Aufgabenstellung: Gib aus dem Textauszug über das ungarische Defizitverfahren den Abschnitt wortgetreu wieder, der bei den Worten „Die ungarische Regierung“ einsetzt und nach „wird schlicht ignoriert.“ endet.

Textauszug:
Ungarn fordert erneut Beendigung des Defizitverfahrens bei der EU

Die ungarische Regierung insistiert weiter darauf, dass "Brüssel, wenn es wirklich nur die Zahlen in Betracht zieht, Ungarn aus dem Defizitverfahren (EDP) entlassen sollte". Das sagte Finanzstaatssekretär Zoltán Cséfalvay im Staatsfernsehen im Zusammenhang mit den aktualisierten Daten zum Haushaltsdefizit 2012, das mit 566,7 Milliarden Forint (heute ca. 1,89 Mrd. EUR) bzw. 2% des BIP geringer ausfiel als die in erster Lesung ermittelten 2,4%. Dass dieser “Erfolg” nicht reicht, wird schlicht ignoriert.

Ungarn, gegen das bereits seit dem EU-Beitritt 2004 ein Defizitverfahren läuft, weil es die Konvergenzkriterien nie erfüllte, ist, das räumte Cséfalvay ein, allerdings auch dazu "verpflichtet, nachzuweisen, dass es das Defizit langfristig unter 3% halten kann." Diesen Nachweis glaubt Cséfalvay allein dadurch erbracht zu haben, dass die Regierung für "2013 2,7% Haushaltsdefizit plant", während die "EU-Prognose von 3,4%" davon "deutlich abweicht". Die Differenz ergibt sich aus den unterschiedlichen Wachstumsprognosen und den damit geringeren Steuereinnahmen, so der Staatssekretär, der die Hauptrisikoquellen damit einfach unter den Tisch fallen lässt.

Aus dem erhobenen Zeigefinger ist längst ein gefühlter Mittelfinger geworden.
Orbán und Barroso in Brüssel.

Vorliegende Zeilen:
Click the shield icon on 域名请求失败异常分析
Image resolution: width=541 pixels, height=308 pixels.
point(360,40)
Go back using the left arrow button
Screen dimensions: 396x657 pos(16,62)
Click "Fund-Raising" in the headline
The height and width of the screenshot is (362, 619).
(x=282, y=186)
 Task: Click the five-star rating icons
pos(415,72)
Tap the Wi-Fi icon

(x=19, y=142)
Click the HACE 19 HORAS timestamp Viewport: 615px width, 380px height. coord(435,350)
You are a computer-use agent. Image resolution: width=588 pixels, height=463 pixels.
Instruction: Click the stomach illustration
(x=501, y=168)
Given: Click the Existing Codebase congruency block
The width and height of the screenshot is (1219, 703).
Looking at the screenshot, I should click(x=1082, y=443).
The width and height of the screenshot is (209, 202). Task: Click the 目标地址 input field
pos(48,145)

---

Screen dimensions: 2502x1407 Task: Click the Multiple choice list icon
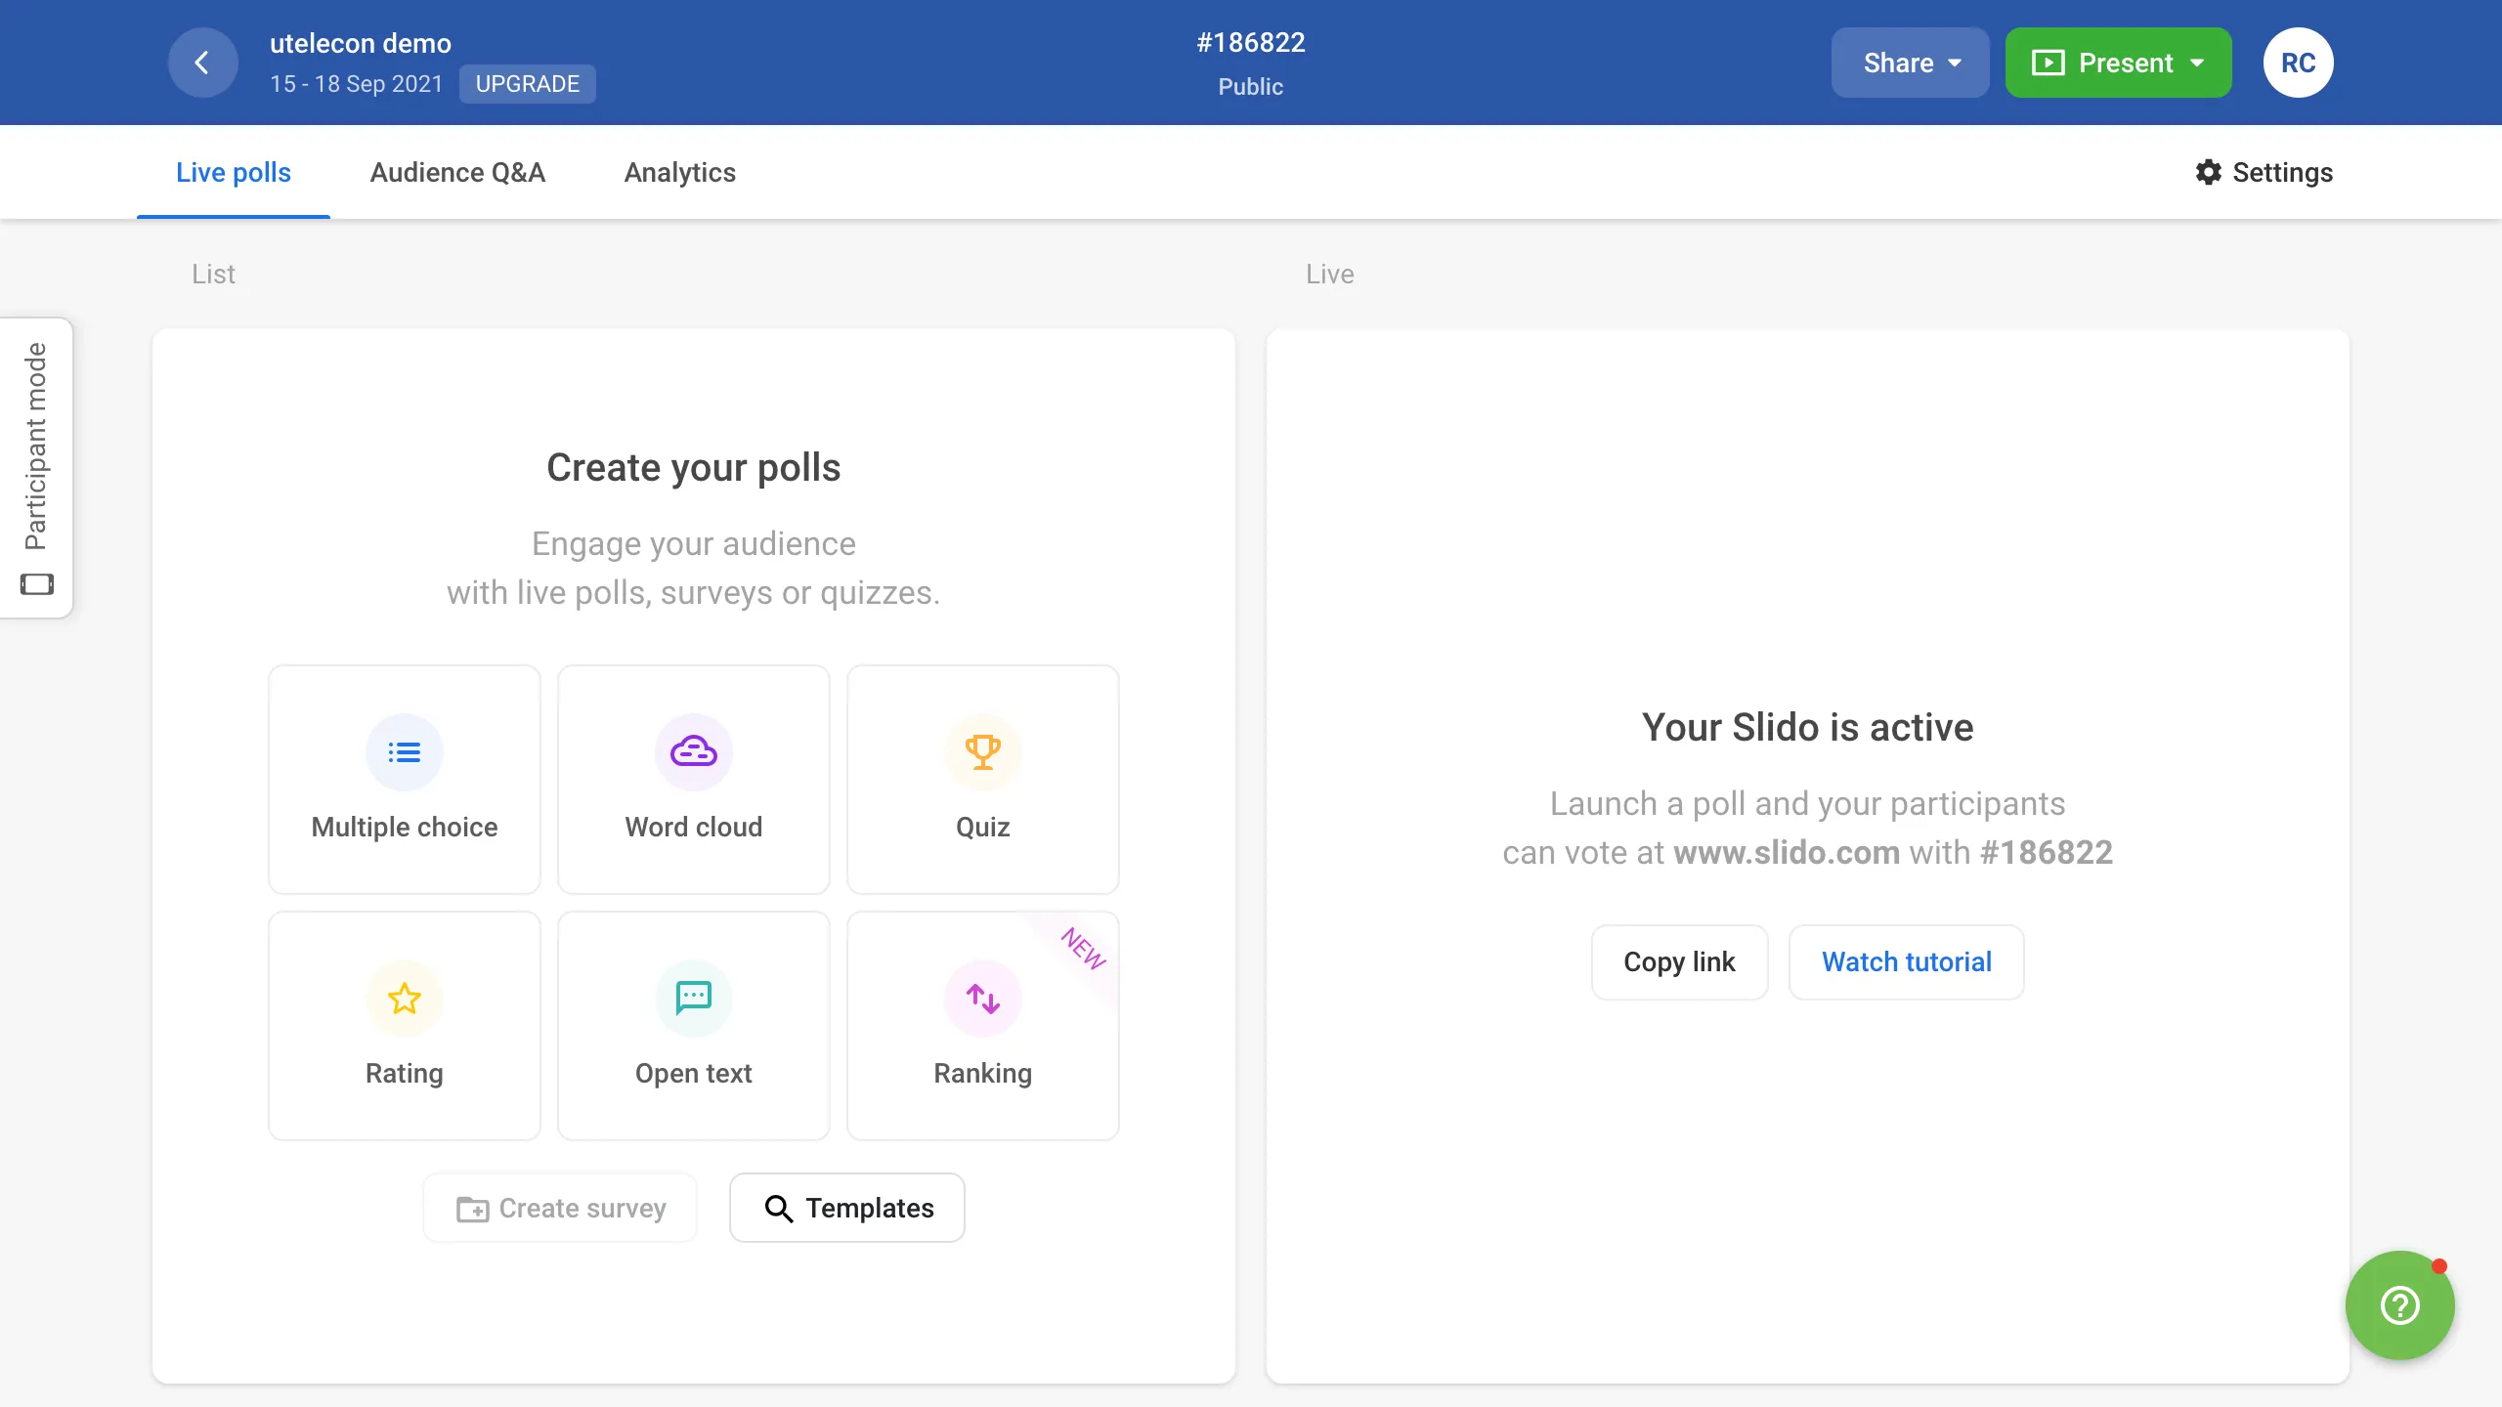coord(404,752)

Lösung:
Die ungarische Regierung insistiert weiter darauf, dass "Brüssel, wenn es wirklich nur die Zahlen in Betracht zieht, Ungarn aus dem Defizitverfahren (EDP) entlassen sollte". Das sagte Finanzstaatssekretär Zoltán Cséfalvay im Staatsfernsehen im Zusammenhang mit den aktualisierten Daten zum Haushaltsdefizit 2012, das mit 566,7 Milliarden Forint (heute ca. 1,89 Mrd. EUR) bzw. 2% des BIP geringer ausfiel als die in erster Lesung ermittelten 2,4%. Dass dieser “Erfolg” nicht reicht, wird schlicht ignoriert.